### Material provided

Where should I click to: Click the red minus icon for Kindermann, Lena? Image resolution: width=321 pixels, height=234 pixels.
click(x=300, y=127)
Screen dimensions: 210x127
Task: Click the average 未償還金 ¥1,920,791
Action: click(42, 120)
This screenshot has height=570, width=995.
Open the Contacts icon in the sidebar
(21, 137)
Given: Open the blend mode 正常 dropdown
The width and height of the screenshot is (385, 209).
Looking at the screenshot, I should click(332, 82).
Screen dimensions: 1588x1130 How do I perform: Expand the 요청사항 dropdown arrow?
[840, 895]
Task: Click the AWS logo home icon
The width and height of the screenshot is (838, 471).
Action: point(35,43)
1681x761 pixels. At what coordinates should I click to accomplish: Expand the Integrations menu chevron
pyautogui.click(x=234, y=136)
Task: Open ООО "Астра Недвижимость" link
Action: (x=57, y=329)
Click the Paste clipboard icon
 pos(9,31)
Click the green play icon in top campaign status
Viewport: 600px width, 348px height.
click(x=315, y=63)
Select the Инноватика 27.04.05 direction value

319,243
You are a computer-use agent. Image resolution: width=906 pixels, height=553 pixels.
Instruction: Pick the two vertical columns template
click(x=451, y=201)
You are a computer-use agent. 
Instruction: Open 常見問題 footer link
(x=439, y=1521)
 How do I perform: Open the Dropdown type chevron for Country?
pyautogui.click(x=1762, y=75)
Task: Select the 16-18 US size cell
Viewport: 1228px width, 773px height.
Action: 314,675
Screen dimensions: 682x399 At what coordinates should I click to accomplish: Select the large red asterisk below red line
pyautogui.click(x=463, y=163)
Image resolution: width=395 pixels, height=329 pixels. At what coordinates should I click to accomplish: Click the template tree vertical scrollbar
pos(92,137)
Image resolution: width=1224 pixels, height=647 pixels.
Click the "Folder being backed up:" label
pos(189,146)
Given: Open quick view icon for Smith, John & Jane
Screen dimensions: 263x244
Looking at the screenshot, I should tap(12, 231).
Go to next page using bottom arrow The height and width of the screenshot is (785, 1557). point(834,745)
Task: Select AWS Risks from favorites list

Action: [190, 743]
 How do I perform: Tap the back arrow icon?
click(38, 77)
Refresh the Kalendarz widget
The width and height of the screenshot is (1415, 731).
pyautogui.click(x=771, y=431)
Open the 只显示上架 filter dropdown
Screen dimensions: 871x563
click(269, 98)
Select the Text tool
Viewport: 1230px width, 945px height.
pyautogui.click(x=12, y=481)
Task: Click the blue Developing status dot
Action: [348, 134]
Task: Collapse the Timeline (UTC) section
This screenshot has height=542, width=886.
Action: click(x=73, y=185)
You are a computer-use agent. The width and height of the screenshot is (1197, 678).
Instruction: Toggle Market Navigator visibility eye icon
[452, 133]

### Task goal
Copy all of the rows above again, substituting "Screen size" for each occurrence of "Image resolution" and leaving everything else unchanged.

### Result below
Where should I click to: Click the red minus icon for Kindermann, Lena? Screen size: width=321 pixels, height=234 pixels.
click(x=300, y=127)
Screen dimensions: 210x127
Task: Click the average 未償還金 ¥1,920,791
Action: click(42, 120)
This screenshot has height=570, width=995.
Open the Contacts icon in the sidebar
(21, 137)
Given: Open the blend mode 正常 dropdown
The width and height of the screenshot is (385, 209).
Looking at the screenshot, I should click(332, 82).
Screen dimensions: 1588x1130 How do I perform: Expand the 요청사항 dropdown arrow?
[840, 895]
Task: Click the AWS logo home icon
The width and height of the screenshot is (838, 471).
Action: point(35,43)
1681x761 pixels. At what coordinates should I click to accomplish: Expand the Integrations menu chevron
pyautogui.click(x=234, y=136)
Task: Open ООО "Астра Недвижимость" link
Action: (x=57, y=329)
Click the Paste clipboard icon
 pos(9,31)
Click the green play icon in top campaign status
Viewport: 600px width, 348px height.
click(x=315, y=63)
Select the Инноватика 27.04.05 direction value

319,243
You are a computer-use agent. Screen size: width=906 pixels, height=553 pixels.
Instruction: Pick the two vertical columns template
click(x=451, y=201)
You are a computer-use agent. 
Instruction: Open 常見問題 footer link
(x=439, y=1521)
 How do I perform: Open the Dropdown type chevron for Country?
pyautogui.click(x=1762, y=75)
Task: Select the 16-18 US size cell
Viewport: 1228px width, 773px height.
Action: 314,675
Screen dimensions: 682x399 At what coordinates should I click to accomplish: Select the large red asterisk below red line
pyautogui.click(x=463, y=163)
Screen size: width=395 pixels, height=329 pixels. At what coordinates should I click to accomplish: Click the template tree vertical scrollbar
pos(92,137)
Screen size: width=1224 pixels, height=647 pixels.
Click the "Folder being backed up:" label
pos(189,146)
Given: Open quick view icon for Smith, John & Jane
Screen dimensions: 263x244
Looking at the screenshot, I should tap(12, 231).
Go to next page using bottom arrow The height and width of the screenshot is (785, 1557). point(834,745)
Task: Select AWS Risks from favorites list

Action: [190, 743]
 How do I perform: Tap the back arrow icon?
click(38, 77)
Refresh the Kalendarz widget
The width and height of the screenshot is (1415, 731).
pyautogui.click(x=771, y=431)
Open the 只显示上架 filter dropdown
Screen dimensions: 871x563
click(269, 98)
Select the Text tool
Viewport: 1230px width, 945px height.
pyautogui.click(x=12, y=481)
Task: Click the blue Developing status dot
Action: [348, 134]
Task: Collapse the Timeline (UTC) section
This screenshot has height=542, width=886.
Action: click(x=73, y=185)
You are a computer-use agent. The width and height of the screenshot is (1197, 678).
Instruction: Toggle Market Navigator visibility eye icon
[452, 133]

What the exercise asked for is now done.